Dive Brief:
- Citing water contamination and drug abuse concerns, Alameda County enacted a drug take-back program in 2012, but pharma companies are being forced to bear the financial burden. Now, they're fighting back, the WSJ's Ed Silverman reports.
- Several pharmaceutical and biotech trade groups have united and filed a complaint at the Supreme Court level requesting the bench to review the program's constitutionality. The groups say that two lower courts, including a federal appeals court, were wrong to uphold the program as constitutionally legitimate.

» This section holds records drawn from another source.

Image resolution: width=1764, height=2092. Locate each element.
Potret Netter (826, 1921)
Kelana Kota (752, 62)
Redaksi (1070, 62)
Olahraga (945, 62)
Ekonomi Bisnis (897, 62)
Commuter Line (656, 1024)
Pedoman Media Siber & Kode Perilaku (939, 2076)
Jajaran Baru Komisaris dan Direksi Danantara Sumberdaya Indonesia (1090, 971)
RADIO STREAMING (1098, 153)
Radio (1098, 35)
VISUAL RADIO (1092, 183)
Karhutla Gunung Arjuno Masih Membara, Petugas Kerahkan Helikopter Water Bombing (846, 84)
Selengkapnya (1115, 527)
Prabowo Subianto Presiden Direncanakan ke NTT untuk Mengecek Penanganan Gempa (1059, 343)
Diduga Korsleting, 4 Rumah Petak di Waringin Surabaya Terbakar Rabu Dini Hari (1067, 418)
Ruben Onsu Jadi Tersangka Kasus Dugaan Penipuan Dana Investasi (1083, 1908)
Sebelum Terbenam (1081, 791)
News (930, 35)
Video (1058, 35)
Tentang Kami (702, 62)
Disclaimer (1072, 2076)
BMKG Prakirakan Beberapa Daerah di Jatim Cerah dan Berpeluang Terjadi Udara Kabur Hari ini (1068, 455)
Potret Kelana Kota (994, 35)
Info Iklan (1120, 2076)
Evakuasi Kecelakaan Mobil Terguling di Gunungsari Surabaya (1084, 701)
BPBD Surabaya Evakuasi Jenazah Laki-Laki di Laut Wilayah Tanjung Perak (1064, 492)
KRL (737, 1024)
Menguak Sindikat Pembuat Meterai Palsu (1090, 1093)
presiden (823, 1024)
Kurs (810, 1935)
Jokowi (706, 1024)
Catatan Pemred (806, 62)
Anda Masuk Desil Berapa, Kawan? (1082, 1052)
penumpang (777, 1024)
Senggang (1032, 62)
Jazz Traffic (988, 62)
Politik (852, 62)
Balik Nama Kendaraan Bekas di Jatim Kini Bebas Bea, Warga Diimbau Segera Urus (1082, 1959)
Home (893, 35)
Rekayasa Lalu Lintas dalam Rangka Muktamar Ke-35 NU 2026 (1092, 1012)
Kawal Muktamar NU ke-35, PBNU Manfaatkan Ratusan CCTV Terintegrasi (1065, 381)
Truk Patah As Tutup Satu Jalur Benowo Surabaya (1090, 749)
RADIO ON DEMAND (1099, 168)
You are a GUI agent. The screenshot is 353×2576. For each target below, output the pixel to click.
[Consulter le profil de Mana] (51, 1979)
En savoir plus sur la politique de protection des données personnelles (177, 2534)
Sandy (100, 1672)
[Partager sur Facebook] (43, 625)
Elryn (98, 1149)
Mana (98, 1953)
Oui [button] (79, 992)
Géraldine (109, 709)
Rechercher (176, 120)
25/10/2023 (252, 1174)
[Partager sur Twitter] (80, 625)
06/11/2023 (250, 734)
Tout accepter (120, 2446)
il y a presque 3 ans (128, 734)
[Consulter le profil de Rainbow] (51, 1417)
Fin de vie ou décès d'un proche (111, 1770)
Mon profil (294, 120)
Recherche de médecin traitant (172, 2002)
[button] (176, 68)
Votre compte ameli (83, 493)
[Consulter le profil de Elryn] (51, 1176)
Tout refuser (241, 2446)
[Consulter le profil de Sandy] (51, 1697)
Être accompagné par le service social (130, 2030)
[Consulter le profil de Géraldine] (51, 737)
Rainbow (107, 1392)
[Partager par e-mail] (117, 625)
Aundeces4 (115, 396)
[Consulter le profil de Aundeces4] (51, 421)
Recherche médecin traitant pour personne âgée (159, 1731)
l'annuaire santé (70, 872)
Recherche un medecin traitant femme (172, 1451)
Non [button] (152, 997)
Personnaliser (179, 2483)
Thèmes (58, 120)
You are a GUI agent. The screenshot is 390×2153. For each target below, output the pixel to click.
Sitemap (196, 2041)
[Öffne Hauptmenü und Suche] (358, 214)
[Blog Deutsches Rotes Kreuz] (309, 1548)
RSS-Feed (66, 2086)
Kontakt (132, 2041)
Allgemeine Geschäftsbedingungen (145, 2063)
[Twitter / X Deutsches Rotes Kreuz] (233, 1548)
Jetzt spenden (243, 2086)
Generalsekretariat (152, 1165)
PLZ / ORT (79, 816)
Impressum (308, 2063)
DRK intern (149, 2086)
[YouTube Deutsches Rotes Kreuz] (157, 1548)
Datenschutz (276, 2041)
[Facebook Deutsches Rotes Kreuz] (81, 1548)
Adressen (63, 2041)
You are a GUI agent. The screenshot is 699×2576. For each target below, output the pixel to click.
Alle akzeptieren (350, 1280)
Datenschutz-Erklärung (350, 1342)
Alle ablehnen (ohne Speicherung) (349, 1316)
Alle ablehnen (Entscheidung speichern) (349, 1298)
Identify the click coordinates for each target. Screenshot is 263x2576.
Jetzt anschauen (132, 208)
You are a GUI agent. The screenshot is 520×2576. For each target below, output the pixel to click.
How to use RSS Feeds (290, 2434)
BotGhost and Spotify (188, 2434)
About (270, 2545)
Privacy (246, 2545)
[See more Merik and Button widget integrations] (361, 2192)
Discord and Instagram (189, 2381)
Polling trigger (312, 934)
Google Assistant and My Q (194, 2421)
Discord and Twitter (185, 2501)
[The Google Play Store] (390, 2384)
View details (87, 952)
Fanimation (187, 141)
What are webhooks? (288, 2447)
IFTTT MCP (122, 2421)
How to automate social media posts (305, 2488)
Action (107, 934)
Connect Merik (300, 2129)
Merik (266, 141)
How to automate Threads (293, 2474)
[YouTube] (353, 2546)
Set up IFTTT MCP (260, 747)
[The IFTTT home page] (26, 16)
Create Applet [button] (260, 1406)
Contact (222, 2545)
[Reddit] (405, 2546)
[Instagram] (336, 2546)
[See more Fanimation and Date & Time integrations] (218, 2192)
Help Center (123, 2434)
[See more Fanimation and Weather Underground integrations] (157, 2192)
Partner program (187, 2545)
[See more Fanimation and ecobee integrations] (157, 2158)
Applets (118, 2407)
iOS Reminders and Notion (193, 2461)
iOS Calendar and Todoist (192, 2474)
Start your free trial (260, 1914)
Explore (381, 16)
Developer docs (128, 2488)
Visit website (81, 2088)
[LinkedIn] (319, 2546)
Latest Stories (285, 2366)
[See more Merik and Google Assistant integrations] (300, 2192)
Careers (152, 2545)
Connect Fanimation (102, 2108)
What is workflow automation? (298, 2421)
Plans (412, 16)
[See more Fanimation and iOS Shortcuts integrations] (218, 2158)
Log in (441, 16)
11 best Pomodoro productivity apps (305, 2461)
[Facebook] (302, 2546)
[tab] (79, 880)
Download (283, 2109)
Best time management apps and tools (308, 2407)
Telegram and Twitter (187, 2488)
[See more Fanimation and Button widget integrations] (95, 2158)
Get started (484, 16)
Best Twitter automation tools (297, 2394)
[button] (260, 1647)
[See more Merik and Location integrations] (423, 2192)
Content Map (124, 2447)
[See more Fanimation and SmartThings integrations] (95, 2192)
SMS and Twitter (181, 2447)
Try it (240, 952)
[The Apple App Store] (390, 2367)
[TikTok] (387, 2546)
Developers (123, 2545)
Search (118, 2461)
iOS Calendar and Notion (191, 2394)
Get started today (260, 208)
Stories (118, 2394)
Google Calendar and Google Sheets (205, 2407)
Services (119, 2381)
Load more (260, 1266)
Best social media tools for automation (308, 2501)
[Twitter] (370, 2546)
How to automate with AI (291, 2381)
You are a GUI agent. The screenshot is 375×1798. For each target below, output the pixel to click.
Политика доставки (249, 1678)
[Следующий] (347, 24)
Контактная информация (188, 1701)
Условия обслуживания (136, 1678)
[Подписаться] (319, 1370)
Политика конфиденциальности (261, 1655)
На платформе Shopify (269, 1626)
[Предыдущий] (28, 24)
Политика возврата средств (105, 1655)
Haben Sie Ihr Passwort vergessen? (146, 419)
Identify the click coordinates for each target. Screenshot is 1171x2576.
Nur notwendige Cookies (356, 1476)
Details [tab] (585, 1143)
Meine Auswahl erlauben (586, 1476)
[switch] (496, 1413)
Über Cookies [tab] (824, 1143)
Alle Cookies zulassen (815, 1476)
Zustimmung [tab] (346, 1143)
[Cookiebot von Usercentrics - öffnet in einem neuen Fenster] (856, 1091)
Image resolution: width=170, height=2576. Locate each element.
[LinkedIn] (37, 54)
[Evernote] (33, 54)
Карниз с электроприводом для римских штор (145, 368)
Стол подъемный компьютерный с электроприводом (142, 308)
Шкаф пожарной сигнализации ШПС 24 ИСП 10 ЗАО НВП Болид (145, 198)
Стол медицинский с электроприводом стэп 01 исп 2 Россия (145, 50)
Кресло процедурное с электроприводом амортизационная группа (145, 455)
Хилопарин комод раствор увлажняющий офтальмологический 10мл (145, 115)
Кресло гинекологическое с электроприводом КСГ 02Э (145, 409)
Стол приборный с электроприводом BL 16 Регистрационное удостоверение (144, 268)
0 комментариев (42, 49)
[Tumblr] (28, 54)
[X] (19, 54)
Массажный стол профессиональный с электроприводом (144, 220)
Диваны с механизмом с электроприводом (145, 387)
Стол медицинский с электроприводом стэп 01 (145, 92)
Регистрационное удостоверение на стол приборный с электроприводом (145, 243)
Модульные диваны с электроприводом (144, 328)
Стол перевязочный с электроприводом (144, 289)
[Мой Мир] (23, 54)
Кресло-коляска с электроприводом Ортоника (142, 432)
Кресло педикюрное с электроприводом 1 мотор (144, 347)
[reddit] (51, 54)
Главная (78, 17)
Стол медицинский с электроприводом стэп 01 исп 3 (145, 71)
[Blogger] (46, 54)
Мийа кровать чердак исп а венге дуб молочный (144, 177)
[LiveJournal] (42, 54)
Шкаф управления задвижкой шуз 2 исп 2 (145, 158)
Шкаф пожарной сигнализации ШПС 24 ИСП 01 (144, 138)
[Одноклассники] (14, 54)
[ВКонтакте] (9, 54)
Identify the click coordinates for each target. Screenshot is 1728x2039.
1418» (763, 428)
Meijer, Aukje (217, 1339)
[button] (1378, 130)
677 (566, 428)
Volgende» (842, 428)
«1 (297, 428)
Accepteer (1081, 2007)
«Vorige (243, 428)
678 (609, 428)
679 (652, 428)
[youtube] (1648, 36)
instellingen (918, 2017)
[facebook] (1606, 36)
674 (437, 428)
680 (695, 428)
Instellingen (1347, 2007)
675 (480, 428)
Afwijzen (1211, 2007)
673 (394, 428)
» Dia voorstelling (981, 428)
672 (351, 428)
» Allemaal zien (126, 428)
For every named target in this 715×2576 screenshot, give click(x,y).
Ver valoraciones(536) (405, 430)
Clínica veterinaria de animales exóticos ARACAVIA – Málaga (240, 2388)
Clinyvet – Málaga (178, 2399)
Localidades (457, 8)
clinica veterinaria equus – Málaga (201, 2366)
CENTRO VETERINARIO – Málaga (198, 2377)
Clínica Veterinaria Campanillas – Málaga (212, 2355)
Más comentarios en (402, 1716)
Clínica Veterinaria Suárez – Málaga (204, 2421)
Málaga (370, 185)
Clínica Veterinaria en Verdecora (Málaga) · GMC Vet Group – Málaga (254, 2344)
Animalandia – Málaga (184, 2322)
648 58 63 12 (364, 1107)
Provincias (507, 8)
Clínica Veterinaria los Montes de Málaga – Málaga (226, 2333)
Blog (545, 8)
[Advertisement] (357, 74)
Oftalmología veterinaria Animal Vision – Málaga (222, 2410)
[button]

- Based on official estimates from Alameda county, the annual costs of the buy-back program are roughly $330,000, which translates into $5,300 to $12,000 for each manufacturer.
Dive Insight:
The alliance of pharmaceutical and biotech companies that have filed the suit argue that the Alameda municipal government is shifting costs onto companies that may not even have a presence in California (though their products are sold there).
The concern is that municipal and state governments will use this as a precedent and start asking companies to shoulder the burden for financial issues that should be handled locally. However, the federal appeals court that upheld the program has responded that the pharma industry generates about $950 billion in sales in Alameda, and the costs of the take-back program are negligible in comparison.
It is not clear whether the Supreme Court will decide to hear the case.